For a many years crayfish could only be fished in late summer. Stocks are no longer as depleted as they were, so there’s no longer a crayfish equivalent to the “glorious 12th”. For many years it was almost impossible to get Swedish crayfish and we’d settle for frozen Canadian, Turkish or Louisiana crayfish. In August, the newspapers would be full of reviews, comparing the different flavours and textures of the crayfish about to emerge on the market.
So popular are these mini-lobsters that Swedes collect in great numbers, outside, under a fat August moon or with paper-lights to emulate one, to eat crayfish, drink snaps and sing songs.
Joseph Pearce, an Edinburgh bar now owned by lovely Anna Christopherson and Mike, throw a crayfish party to warm the heart of any ex-pat Swede and tickle the taste buds of curious Brits. (I am willing to share this information only now, when the parties are over only so that I’d be sure to get a ticket. Next year, I’ll do a more timely reminder. … Once I’ve secured my ticket.)

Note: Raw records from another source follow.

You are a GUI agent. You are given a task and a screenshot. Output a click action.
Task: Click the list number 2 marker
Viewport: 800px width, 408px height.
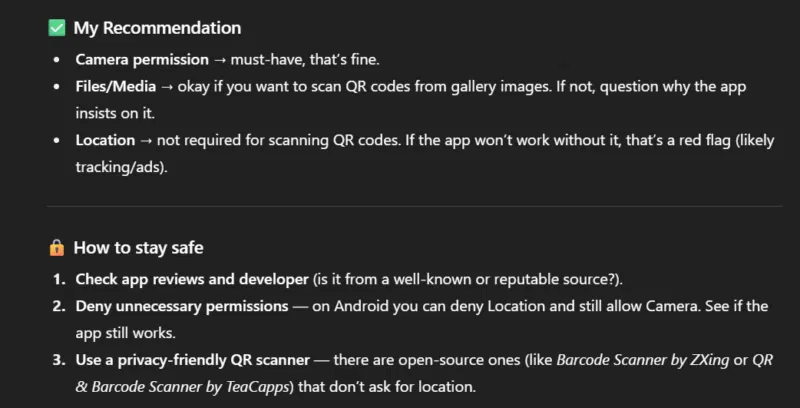pos(58,304)
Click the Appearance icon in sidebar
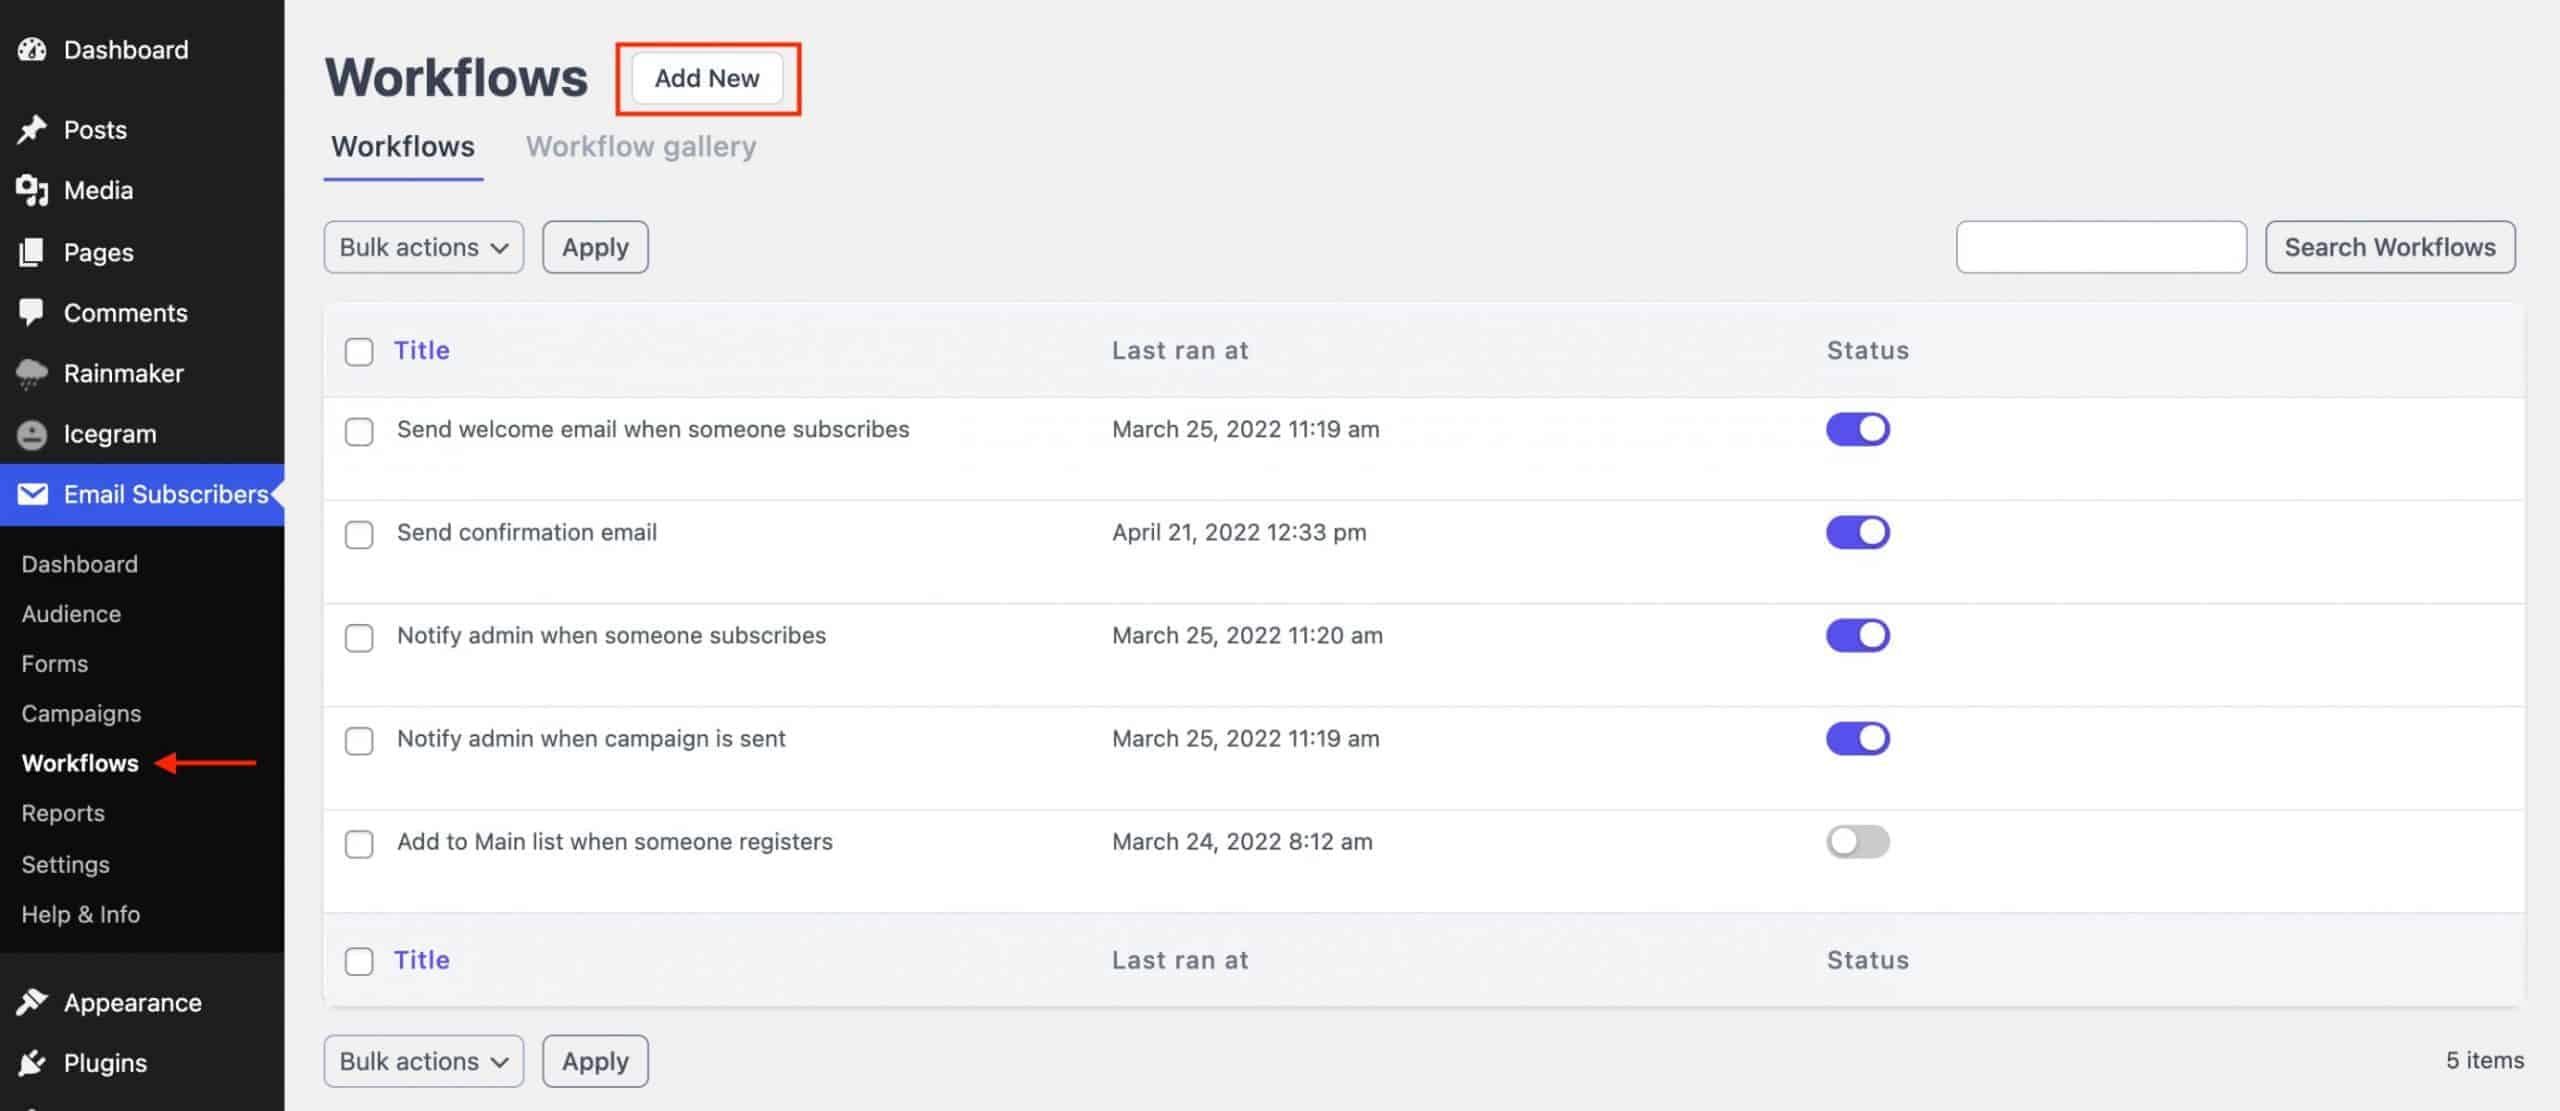The image size is (2560, 1111). click(x=31, y=1003)
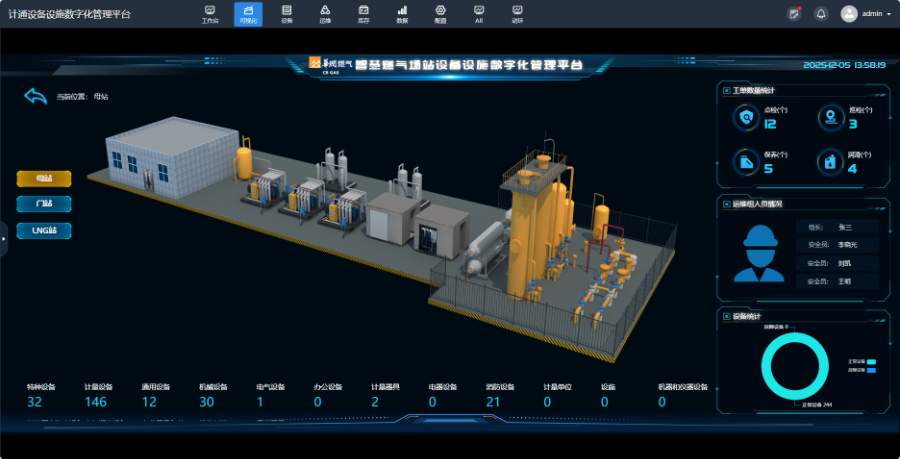Go to the 工作台 navigation tab
The height and width of the screenshot is (459, 900).
pyautogui.click(x=210, y=14)
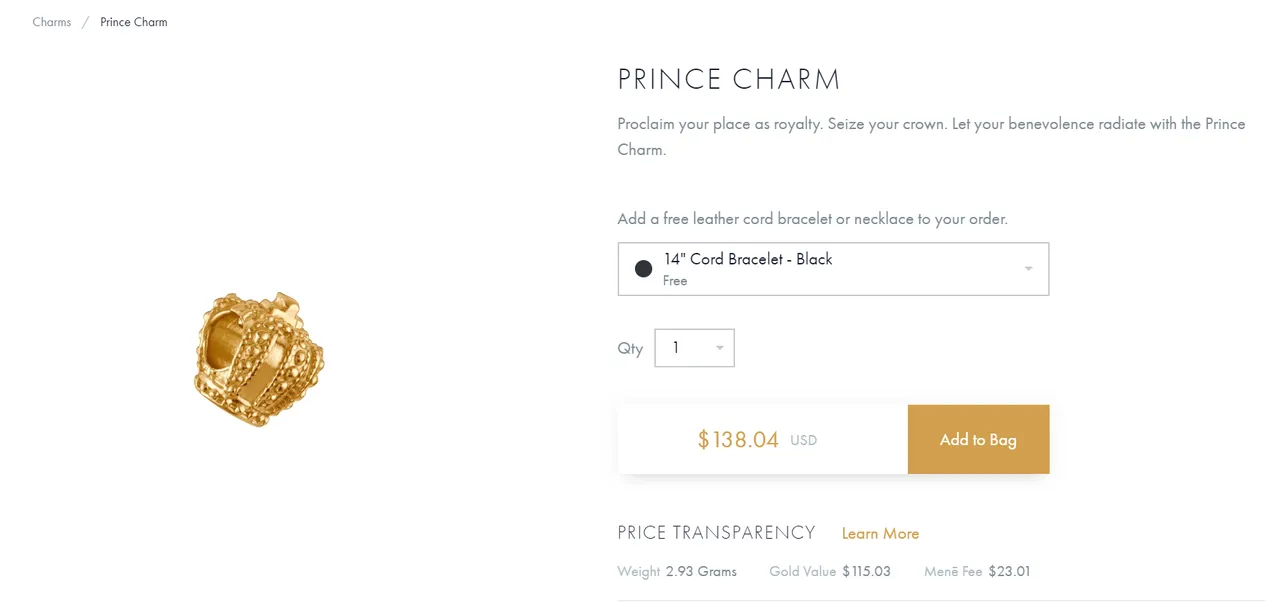Select the Prince Charm breadcrumb item
The image size is (1280, 603).
pos(134,22)
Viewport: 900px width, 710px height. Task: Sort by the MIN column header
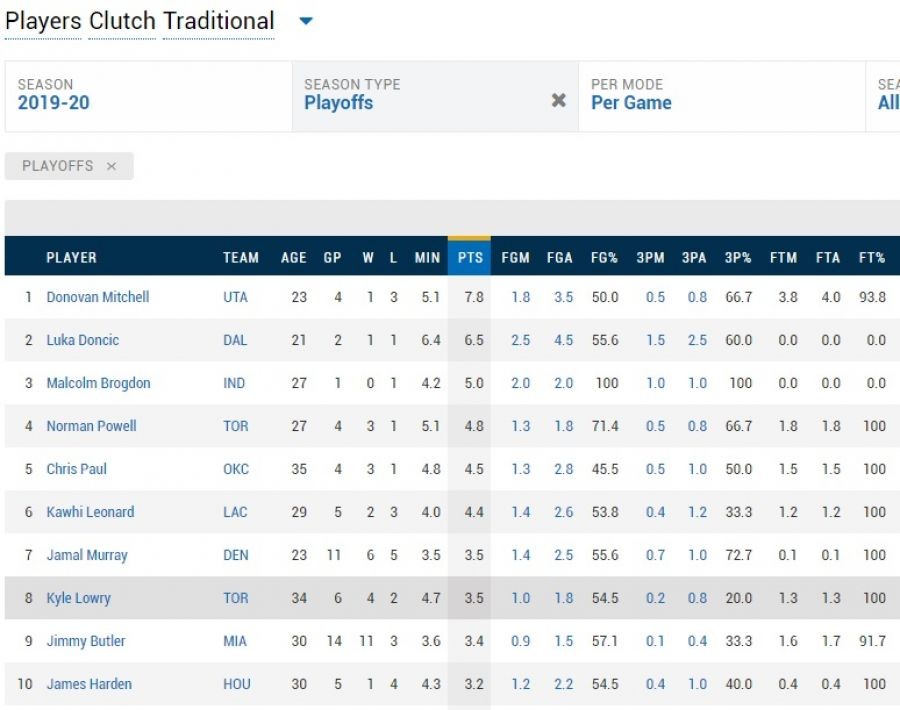click(x=427, y=257)
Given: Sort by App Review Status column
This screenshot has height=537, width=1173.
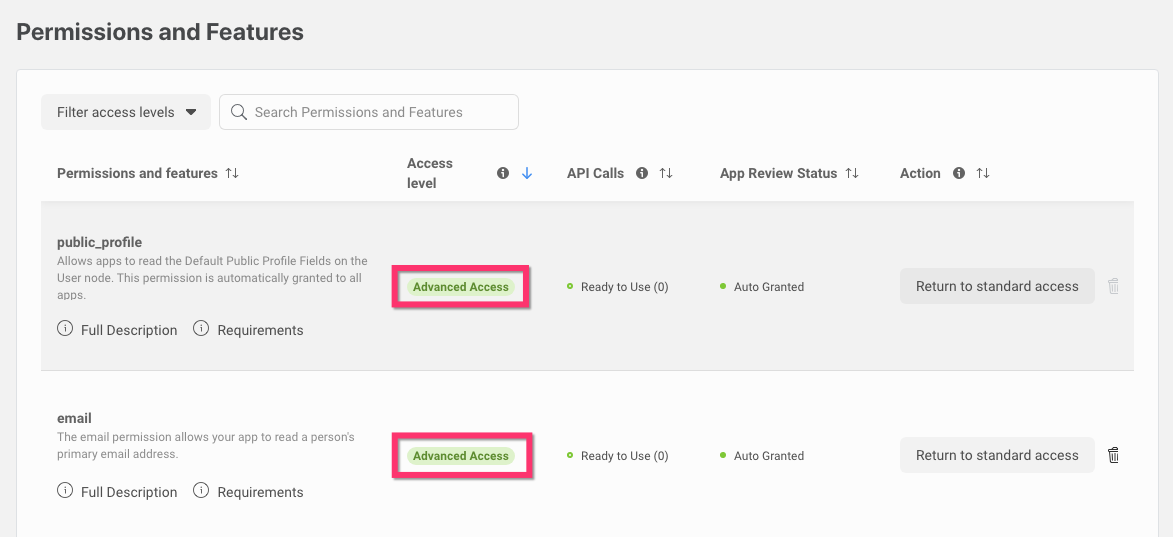Looking at the screenshot, I should pos(852,173).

It’s a really good party, which Anna hosts with warmth and humour. Me and my Swedish-speaking friend went to the last of four parties. We had plenty of crayfish, an ocean of snaps and a wonderful cheese flan. When we arrived, we were treated to a lovely snaps-based welcome drink and got not just traditional hats and bibs but a booklet of songs. Hurrah! There should be no snaps-drinking without singing, so Anna lead us in song every five minutes or so. Glorious fun.
Back to the crayfish.
Eating crayfish is a messy business. They are cooked in a dill-flavoured stock, that gives them much of their flavour. It is slightly salty and very tasty. The first thing to do with your crayfish is to suck as much of its juices out as possible. There are different ways of doing this but most of them involve audible slurping and vigorous crayfish kissing. Mmm.
Next, take off the shield, or twist off the tail, and have another good slurp, avoiding stomach and gills but taking in the other brown meat.
Now, tear off the tail (if you haven’t already), break the protecting carapace on one side and fish out the prize of the meal. Move on cracking claws and chewing legs, sucking as much of the flavour and flesh from the carapace as possible.
Savouring the good stuff
When I grew up, we would eat the claw meat, suck out the juices from the body and the leg but save our tails until we had enough to put on a piece of toasted white bread (with a slick of mayo for glue). We’d also put the heads on our plate to show how many we had eaten… At JP’s, we were much more discrete and ate the tails as we uncovered them.
Crayfish is fiddly and you don’t get that much meat per crustacean but it is incredibly tasty. They have much more flavour than the crayfish tails in brine that you find in fish shops, although these are good for salads and creamy pastas. The fun of a crayfish party is in interactive eating and the enjoyment of chat and song. We had all of that. The cockles of my homesick heart were warmed and my stomach stuffed full enough with delectable crayfish that I should last another year with nothing but crab, lobster and langoustine to see me through. It’s a hard life, but Joseph Pearce’s makes it that little bit easier.